The winner Suir Miller won £22,500 and was trained by Michael Barrett, owned and bred by Elizabeth Flood. The competition was sponsored by Carrolls.

== Final result ==
At Shelbourne, 26 July (over 525 yards):

| Position | Winner | Breeding | Trap | SP | Time | Trainer |
|---|---|---|---|---|---|---|
| 1st | Suir Miller | Minnesota Miller - More Cream | 6 | 7-2 | 29.17 | Michael Barrett |
| 2nd | Another Trail | Shamrock Sailor - Cold Wind | 1 | 6-1 | 29.43 | James O'Connor |
| 3rd | Nameless Pixie | Monalee Champion - Itsastar | 2 | 5-1 | 29.48 | Ger McKenna |
| 4th | Hurry on Bran | Brave Bran - Hurry on Hostess | 4 | 4-1 | 29.50 | Eric Pateman |
| 5th | Knockrour Slave | Sole Aim - Knockrour Exile | 3 | 9-4f |  | Ger McKenna |
| 6th | Hidden Shadow | Free Speech - Glen Eivers | 5 | 6-1 |  | Michael Leahy |

=== Distances ===
3¼, ½, head (lengths)

== Competition Report==
Indian Joe topped the ante-post list after his 1980 English Greyhound Derby win and Ger McKenna's Knockrour Slave and Nameless Pixie were considered major contenders. English derby finalist Fred Flinstone lined up for the event and English Derby runner-up Hurry on Bran would compete for England. Another English hound Dodford Bill was put with Jack Murphy for the competition.
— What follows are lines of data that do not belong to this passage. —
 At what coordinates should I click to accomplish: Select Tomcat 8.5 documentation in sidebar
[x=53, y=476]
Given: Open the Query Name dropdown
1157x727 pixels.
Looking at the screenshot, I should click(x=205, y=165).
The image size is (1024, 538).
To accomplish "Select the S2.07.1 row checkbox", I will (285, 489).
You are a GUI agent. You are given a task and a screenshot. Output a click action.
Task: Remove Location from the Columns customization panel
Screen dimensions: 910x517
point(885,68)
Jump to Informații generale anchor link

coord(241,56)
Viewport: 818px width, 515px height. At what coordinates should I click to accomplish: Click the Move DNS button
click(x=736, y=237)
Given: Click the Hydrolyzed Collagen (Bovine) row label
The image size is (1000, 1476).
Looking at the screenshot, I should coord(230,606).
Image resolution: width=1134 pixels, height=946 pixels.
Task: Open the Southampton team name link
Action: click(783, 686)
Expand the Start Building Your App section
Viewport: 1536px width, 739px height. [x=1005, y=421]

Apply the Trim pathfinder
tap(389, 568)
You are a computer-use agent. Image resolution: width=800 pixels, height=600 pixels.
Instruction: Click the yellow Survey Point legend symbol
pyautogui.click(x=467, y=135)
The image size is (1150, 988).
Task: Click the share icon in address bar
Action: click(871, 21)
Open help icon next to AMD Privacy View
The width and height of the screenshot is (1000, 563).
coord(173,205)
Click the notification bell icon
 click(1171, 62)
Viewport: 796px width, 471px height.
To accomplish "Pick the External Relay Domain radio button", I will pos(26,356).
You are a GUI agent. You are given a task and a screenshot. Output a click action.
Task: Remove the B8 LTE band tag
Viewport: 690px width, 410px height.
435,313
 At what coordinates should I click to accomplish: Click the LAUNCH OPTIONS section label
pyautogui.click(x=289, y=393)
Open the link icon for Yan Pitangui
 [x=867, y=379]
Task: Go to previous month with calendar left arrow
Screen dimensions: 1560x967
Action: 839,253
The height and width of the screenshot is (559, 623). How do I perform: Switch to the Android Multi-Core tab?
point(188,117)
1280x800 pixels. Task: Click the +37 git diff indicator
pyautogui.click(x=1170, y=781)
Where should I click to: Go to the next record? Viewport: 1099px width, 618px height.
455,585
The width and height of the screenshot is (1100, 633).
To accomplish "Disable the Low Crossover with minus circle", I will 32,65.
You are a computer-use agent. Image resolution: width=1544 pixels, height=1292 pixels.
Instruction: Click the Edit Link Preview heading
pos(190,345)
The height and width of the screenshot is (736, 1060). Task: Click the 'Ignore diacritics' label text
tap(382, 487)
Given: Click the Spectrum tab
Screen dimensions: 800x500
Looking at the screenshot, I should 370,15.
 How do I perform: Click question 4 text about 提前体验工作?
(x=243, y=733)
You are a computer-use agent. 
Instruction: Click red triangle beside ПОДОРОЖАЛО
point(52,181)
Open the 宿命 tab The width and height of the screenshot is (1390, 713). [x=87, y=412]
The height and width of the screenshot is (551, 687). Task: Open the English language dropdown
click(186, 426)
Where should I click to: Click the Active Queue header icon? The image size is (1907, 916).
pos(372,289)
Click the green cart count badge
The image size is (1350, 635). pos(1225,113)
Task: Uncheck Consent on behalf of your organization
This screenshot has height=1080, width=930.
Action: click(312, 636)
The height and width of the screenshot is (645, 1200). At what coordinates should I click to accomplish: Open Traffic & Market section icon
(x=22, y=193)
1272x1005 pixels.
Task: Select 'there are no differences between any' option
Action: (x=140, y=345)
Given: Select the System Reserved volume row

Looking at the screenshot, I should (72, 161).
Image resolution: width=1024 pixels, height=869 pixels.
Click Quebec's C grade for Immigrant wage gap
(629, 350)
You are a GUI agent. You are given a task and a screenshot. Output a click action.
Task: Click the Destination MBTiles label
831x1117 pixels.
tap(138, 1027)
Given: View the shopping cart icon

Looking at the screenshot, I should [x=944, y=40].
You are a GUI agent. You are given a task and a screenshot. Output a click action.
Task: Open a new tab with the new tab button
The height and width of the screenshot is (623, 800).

The opening round featured many stars and Indian Joe recorded a very fast 28.98 win. Fred Flinstone and newcomer Suir Miller both sealed victories whilst Knockrour Slave had to settle for second place behind Flying Marble.

The second round saw Kilkenny track record holder Lax Law win in 28.94 and all the favourites progressed. The fancied runners continued to do well and eased through the quarter-finals safely resulting in some very strong semi-final heats.

The first semi was won by Knockrour Slave and he made the final by virtue of beating Suir Miller in 29.30. In the second decider Another Trail recorded 29.21 with Nameless Pixie making his second consecutive Irish Derby final in second place. The final semi was ended with Hurry On Bran beating Hidden Shadow in 29.13. Indian Joe, Fred Flinstone, Dodford Bill and Lax Law all crashed out.

Another Trail was first out of the traps in the final and by the third bend Knockrour Slave was on the tail of the leader. The pair came around the fourth bend together but were overtaken by the orange jacket of Suir Miller and he drew clear for an impressive win. His young trainer Michael Barrett had sealed his second Derby crown.